The Applicant put forward the following arguments:
- Firstly, the Director failed to properly apply the Means Regulations and was not bound by regulation 37 which directed the value of her interest in her home as the hypothetical sale value. Rather, the Applicant argues that the Director should have exercised his discretion as per regulation 31(b) and valued the house at nil; and
- Secondly, by denying the Applicant legal aid, her human rights under Articles 6 and 8 of the Human Rights Act 1998 were at risk of being breached.
Judgement: The court found that the Director’s application of the Means Regulation was incorrect and that the Director did have discretion to value the Applicant’s house as nil under regulation 31(b). Mr Justice Pepperall was satisfied that if an individual had no access to the value of their assets, then they could not use it to fund their litigation.
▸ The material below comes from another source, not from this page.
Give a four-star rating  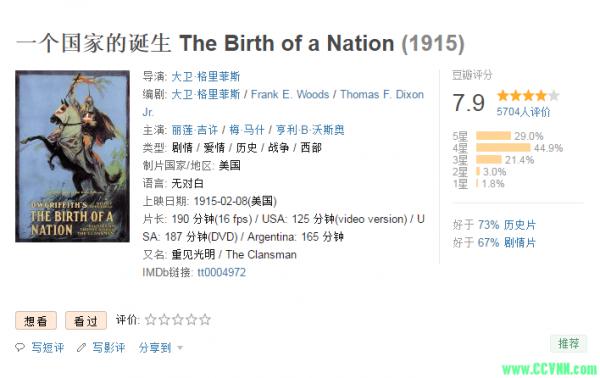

Therefore, legal aid applications that are denied, based on their unrealistic prospect of the Applicant funding their own legal representation, denies the Applicant access to justice.
The case of R (GR) v Director of Legal Aid Casework has set the precedent for future applications to the Legal Aid Agency. The Director of the legal aid casework has the discretion to value an Applicant’s capital, other than money, on an equitable basis in all civil areas of law. Therefore, an Applicant may be able to argue that their ‘trapped’ capital should be excluded from their means assessment by affording it a ‘nil’ value.
The implication of this case could mean that many who would previously have been denied legal aid due to their capital, can now make an application under this precedent. Applicants who have been refused legal aid on this basis prior to 24 November 2020, are now being invited to make a new application in light of the judgment.